# [PASSAGE TO READ]
+-------+
Although Morse acknowledged a deficit, he said his team had estimated this to be about half of what Nasser believes it to be. At 10 million bpd for the five-year period to 2022, the shortage would not be so difficult to deal with, Morse said, as quoted by the Houston Chronicle. Rising production in the U.S., Brazil, and Canada should be sufficient to take care of rising demand by 2019, the Citi analyst said.
Morse also recalled Nasser stating earlier that the shortage will come in at 30 million barrels daily, which he called a wild overestimate. Yet a tendency to exaggerate the possibility of a shortage is as characteristic of Saudi oil officials, as is their downplaying of U.S. shale in hopes of pushing prices in a more favorable direction.
On the whole, it seems there is consensus about an oil shortage over the medium term. It may only remain a potential shortage, however, if U.S., Canadian, and Brazilian production continues to grow. Also, these are not the only countries on the growth path. Russia and Iran also have expansion plans, likely to be restarted as soon as the OPEC-non-OPEC production cut agreement expires next year. Other OPEC members, notably Libya, Nigeria, and Iraq, are also eager to boost their output.
Nobody seems to be really sure what will happen after March 2018, the deadline for the extended production cut. In fact, nobody seems to be really sure what will happen by the end of this year. Yet banks are revising down their 2018 oil price estimates again, suggesting it would take a shock to see a price recovery.
This will make the recovery in investments difficult, and a shortage more likely. However likely it is, though, the chances that it will upend the oil market are quite slim.
+-------+
Entries for locating words and elements
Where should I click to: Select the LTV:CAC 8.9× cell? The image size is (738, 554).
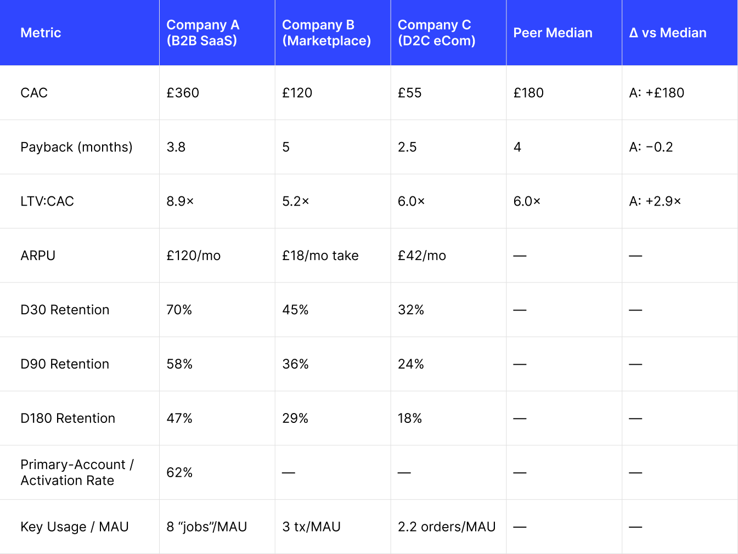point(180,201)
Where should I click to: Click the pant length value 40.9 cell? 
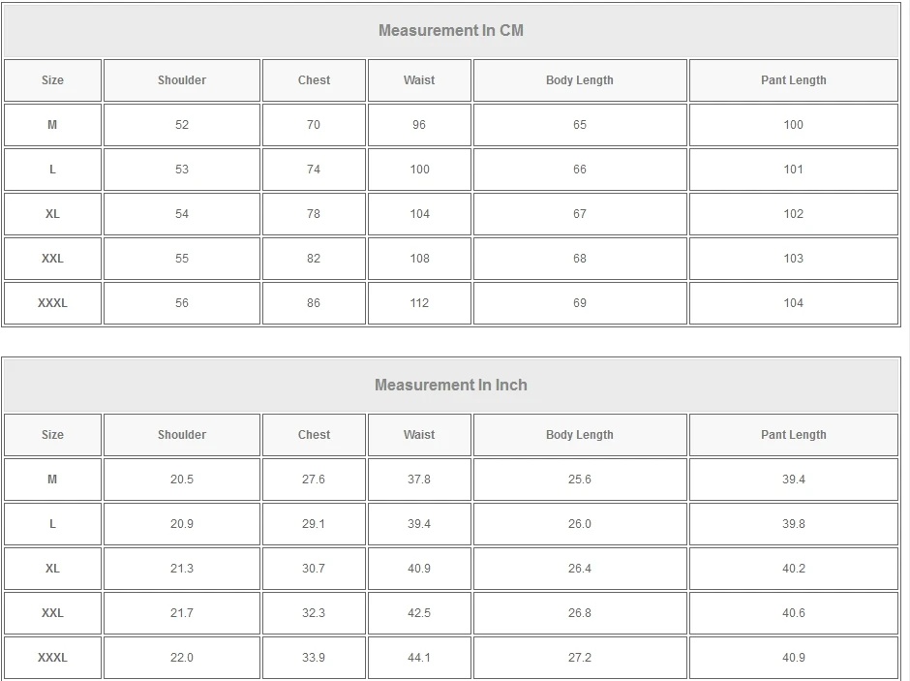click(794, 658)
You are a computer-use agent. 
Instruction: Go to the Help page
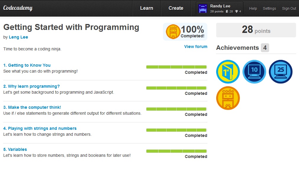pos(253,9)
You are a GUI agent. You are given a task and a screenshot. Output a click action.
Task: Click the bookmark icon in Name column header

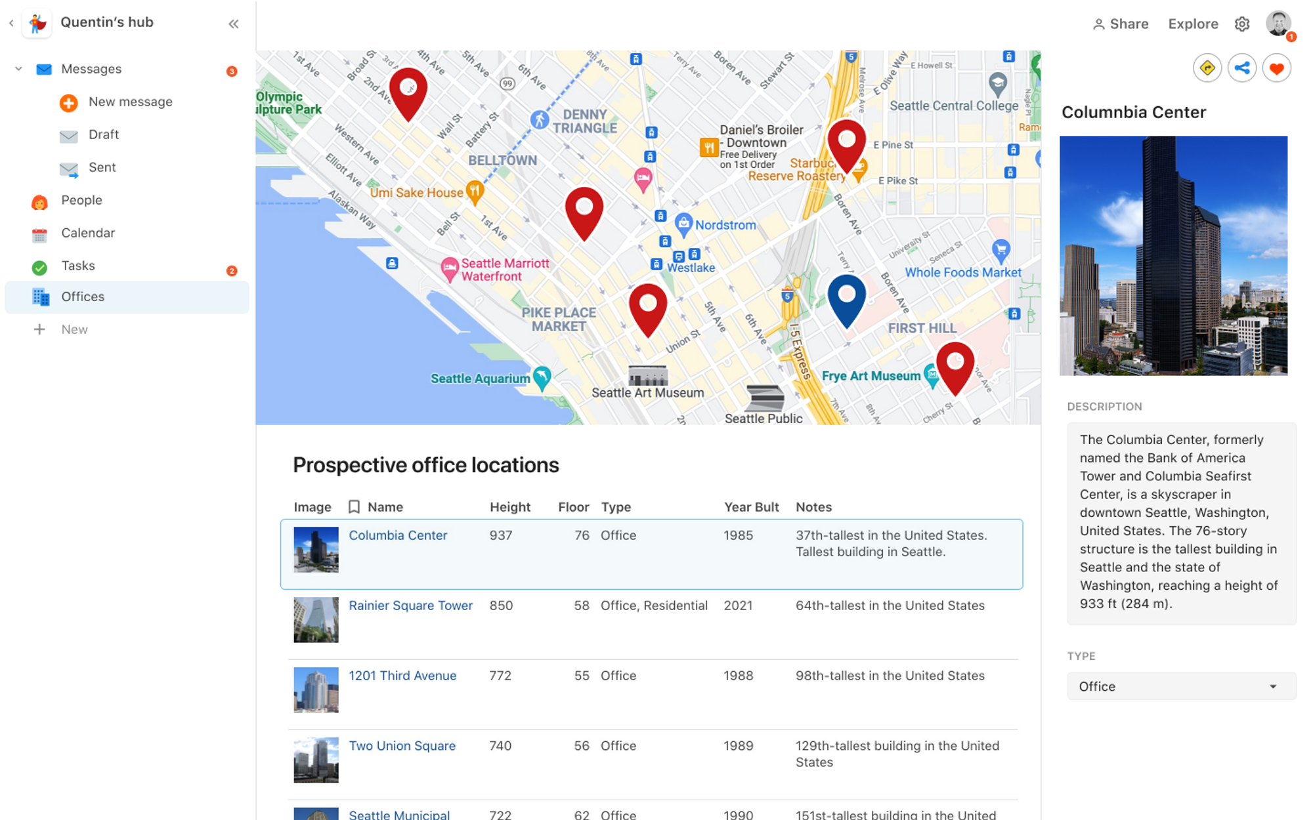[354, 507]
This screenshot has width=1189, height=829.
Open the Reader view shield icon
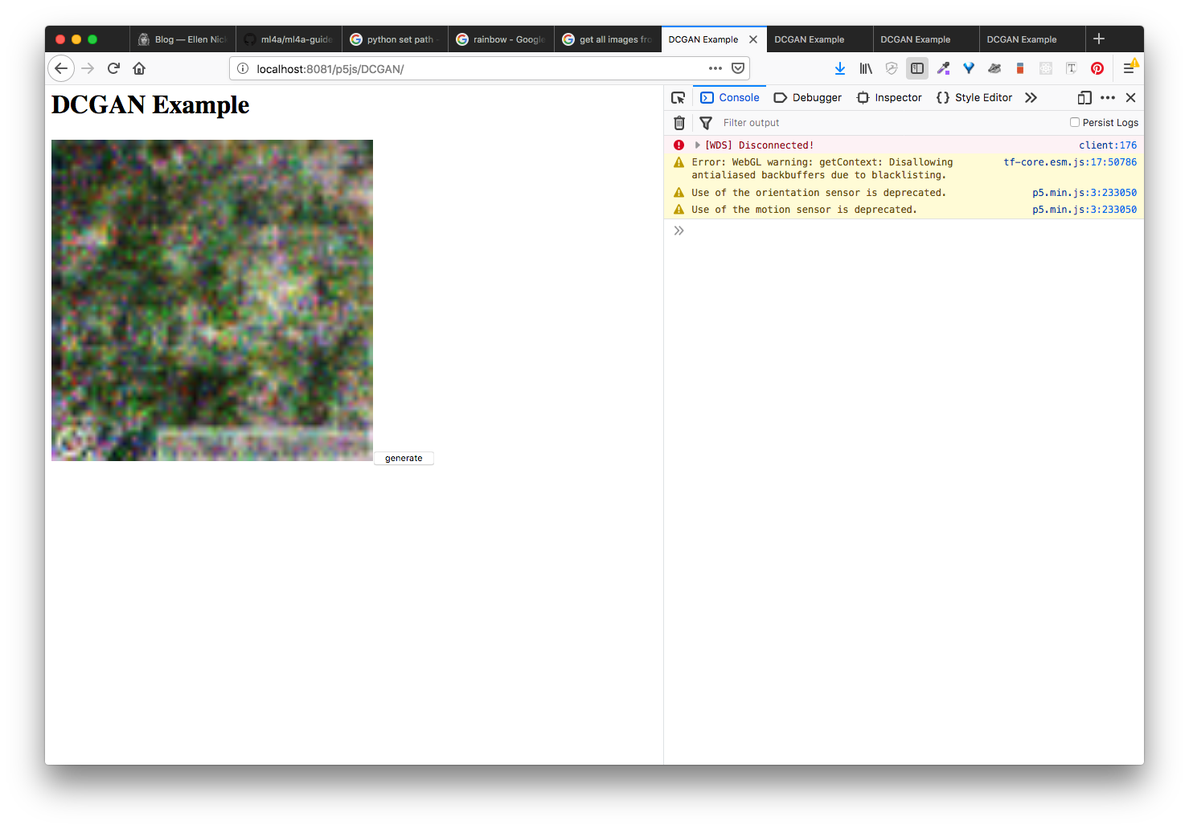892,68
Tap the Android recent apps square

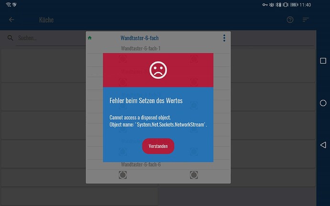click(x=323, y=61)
+-------+
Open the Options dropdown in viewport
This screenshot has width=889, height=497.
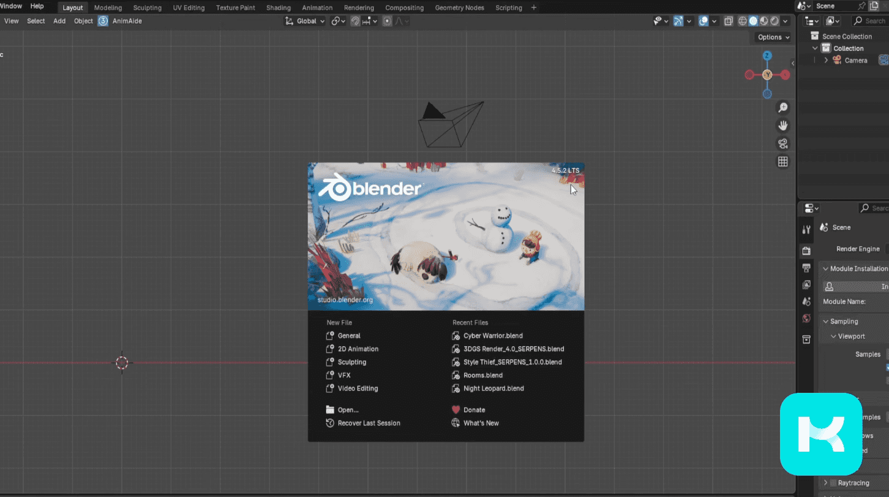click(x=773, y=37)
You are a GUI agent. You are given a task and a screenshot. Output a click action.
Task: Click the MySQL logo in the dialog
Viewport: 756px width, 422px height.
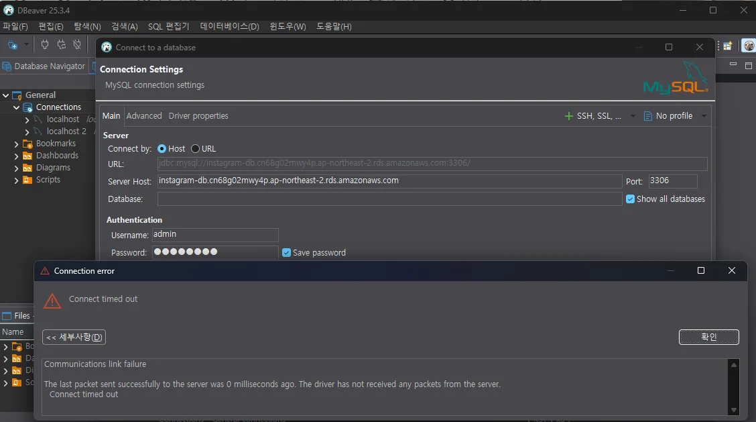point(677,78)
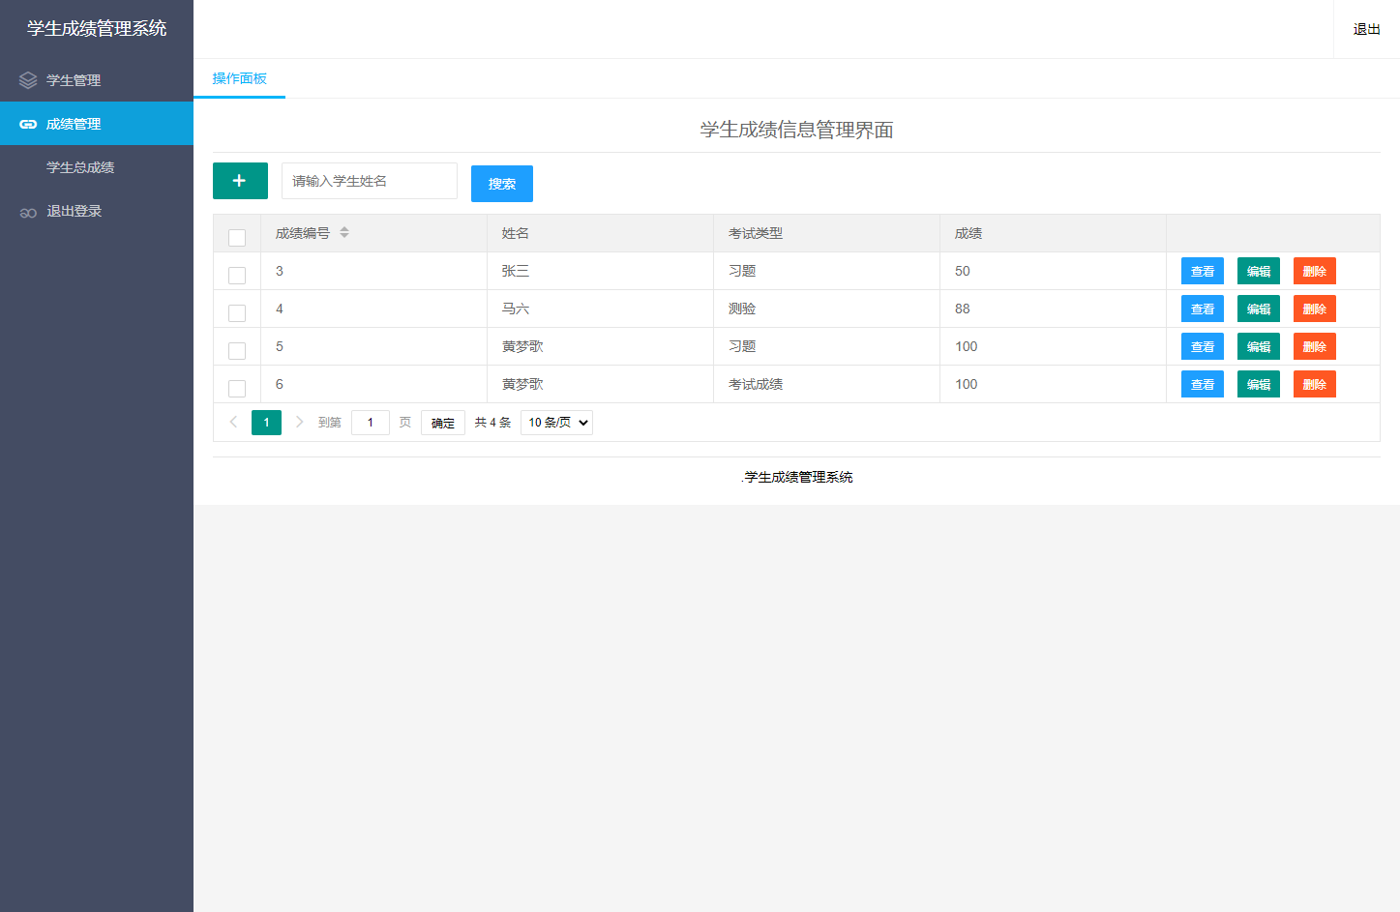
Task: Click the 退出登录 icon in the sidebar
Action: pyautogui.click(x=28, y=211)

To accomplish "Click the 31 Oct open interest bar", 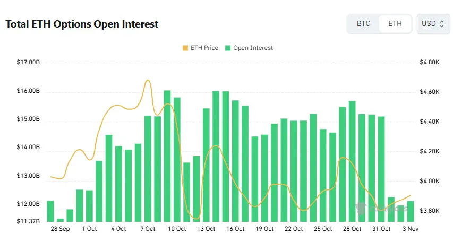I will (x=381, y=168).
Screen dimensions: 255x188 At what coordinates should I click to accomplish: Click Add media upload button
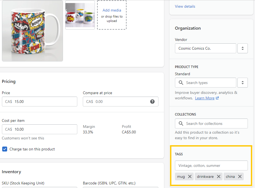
+-------+
# [TASK A]
Write out the stretch of the oil shortage passage from "Although Morse acknowledged" through "more favorable direction.".
# [TASK B]
Which OPEC members does the oil shortage passage name as eager to boost their output? List them all.
None of the rows is needed here.

# [TASK RESULT A]
Although Morse acknowledged a deficit, he said his team had estimated this to be about half of what Nasser believes it to be. At 10 million bpd for the five-year period to 2022, the shortage would not be so difficult to deal with, Morse said, as quoted by the Houston Chronicle. Rising production in the U.S., Brazil, and Canada should be sufficient to take care of rising demand by 2019, the Citi analyst said.
Morse also recalled Nasser stating earlier that the shortage will come in at 30 million barrels daily, which he called a wild overestimate. Yet a tendency to exaggerate the possibility of a shortage is as characteristic of Saudi oil officials, as is their downplaying of U.S. shale in hopes of pushing prices in a more favorable direction.

# [TASK RESULT B]
- Libya
- Nigeria
- Iraq